„Ich wollte schon gern ein Star werden“, gibt der ehemalige DDR-Musiker Andre Bauer zu. In seiner Stimme liegt Wehmut. Damals war es für Bands nicht leicht den richtigen Weg in die Musikwelt zu finden. Einige Sachen bereue der 55-Jährige, andere haben ihn stark geprägt. Von musikalischen, wie auch persönlichen Höhen und Tiefen handelt das Buch „The Dream behind the Wall – Die Story eines DDR-Amateurmusikers“ von Bauer, welches 2019 als zweite Auflage im Blueprint Verlag Weimar erschienen ist. Es geht um eine DDR-Jugend mit Rockmusik, den Alltag einer Band damals und auch diverse Anekdoten werden erzählt. Bevor im Herbst dieses Jahres dann die dritte Auflage des Buches, welche erweiterte Bilder und Infos erhält, erscheint, erzählt uns Andre Bauer von seinen Anfängen als Musiker. Ebenfalls im Herbst soll auch eine Doku auf Grundlage der Themen seines Buches im deutschen Heimatsender zu sehen sein.
„Mir wurde im Musikunterricht immer gesagt, dass ich eine schöne Stimme habe“
1968 wurde Bauer in Apolda geboren, 2006 zog es ihn schließlich nach Jena, wo er seitdem lebt. Aufgrund körperlicher Einschränkungen beziehe Bauer seit 2009 Erwerbsminderheitsrente, vorher habe er als Hotelfachmann gearbeitet. Gesungen habe Bauer schon immer gern. „Mir wurde im Musikunterricht früher immer gesagt, dass ich eine schöne Stimme habe“, ergänzt er. Mit elf Jahren sei er dann schließlich ins Gespräch mit einem Klassenkameraden gekommen, der Klavier und Bass gespielt habe. Als dann noch ein Schlagzeuger und zwei Mädchen, die Akustikgitarre spielten, dazukamen, habe sich seine erste Band fast wie von selbst gegründet.

****************

» Arbeitsauftrag 1
In welchem Jahr ist Andre Bauer laut dem Textauszug über ihn nach Jena gezogen?
» Arbeitsauftrag 2
Schreib den Textauszug über Andre Bauer im Anschluss an seinen letzten Satz weiter.
Die Zeilen haben mit dem Textauszug über Andre Bauer nichts zu tun.

» Erfasste Angaben
****************

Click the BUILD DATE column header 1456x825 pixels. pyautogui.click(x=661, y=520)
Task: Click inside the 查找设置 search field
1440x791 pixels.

****************

» Ergebnis 1
2006

» Ergebnis 2
Ihr Name „Sisyphus“ sei durch eine Platte der Rockband City inspiriert gewesen. Eines der Lieder habe den Namen „Sisyphus“ gehabt. Dem DDR-Staat sei der Bandname jedoch ein Dorn im Auge gewesen, da er zu unkonventionell für die damalige Zeit gewesen sei. Durch unschöne Umstände habe sich die Band im Jahr 1985 dann aufgelöst. Kurz darauf sei Bauers ehemalige Musikgruppe „The Vamps“ geboren wurden.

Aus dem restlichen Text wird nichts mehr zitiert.